タフらいと誕生物語【第2章】(1)

本当ですか!(香港のビアレストランにて)

 その始まりは、それを遡ること半年前であった。

私達2人は、香港のビアレストランにいた。フリーポートであり関税のかからない国際都市香港は、世界中の名産品が多く集まりやすい場所である。特に税金の割合が高いビールなどの酒類は、スーパーなどでは水よりも安いのではないかと思うほどだ。(おしゃれなビアバーなどでは、高い土地代と人件費で相殺されてしまうのだが。。。)

 私と北島は昔話に花を咲かせながら、冷えたビールを何杯か飲んでいた。彼と私は、東京の西のはずれにある営業所で以前一緒に働いていた仲間である。

 彼は、その時点で既に会社を若くして退職しており、自由気ままな生活を送っていた。一方、私は、海外の駐在員として中国で勤務していた。

 昔話もひと段落した頃、私はおもむろに彼に一つの質問をしてみた。それは、全くの興味本位というか、話題の一つというか、決して真剣に相談した訳ではない。しかし、その質問が、私の人生に大きな変化を及ぼす事となったのである。

 『北島さん、LED電球から電解コンデンサーを外すことはできませんか?』

 私の待っていた答えは、『それは無理だよ、加賀谷ちゃん』であった。

なぜなら、私は今まで、幾度同じ質問を様々なエンジニアにしてきて、その度、『それは無理だなー』という答えを聞いてきたからである。
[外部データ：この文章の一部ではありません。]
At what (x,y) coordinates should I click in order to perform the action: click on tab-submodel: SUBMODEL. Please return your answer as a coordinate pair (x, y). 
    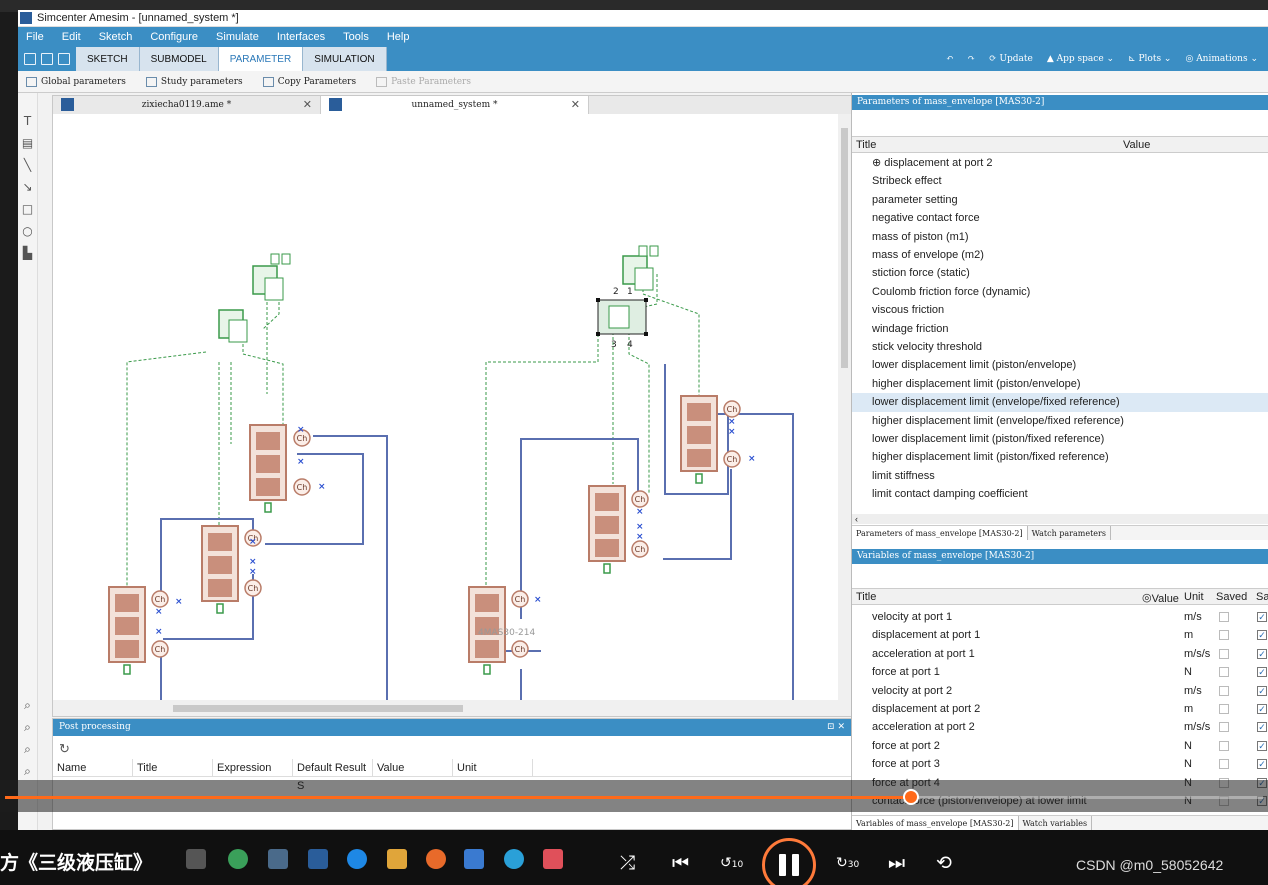
    Looking at the image, I should click on (179, 59).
私の知っているエンジニアは、誰も皆、とても親切である。そして、誰もがとても親切に、できない技術的な理由を、時には図を書きながら教えてくれた。

 その結果、私は、その“できない”理由を、図付きで諳んじられるほどになっていた。

 しかし、目の前でお酒を飲んでいるエンジニアは、退職したとはいえ、会社時代はまさに伝説とも言える開発をしてきた天才技術者である事は、私は誰よりも知っていた。

 彼が手がけた製品は、正に、世界を駆け巡った。彼は、アメリカで開発され、当時小型車より高価だったデジタル時計から遅れること2年後の、「中学校2年生の夏休みの宿題」で、デジタル時計を学校に提出し、先生から『なんだ、これは?なんか見にくいな』と言われ、しょんぼりして家に持ち帰ったような男である。

 圧巻だったのは、ポータブルCDプレーヤーのソリューション開発である。これを読んでいる人の中でもその恩恵を受けたことがある人は少なからずいると思う。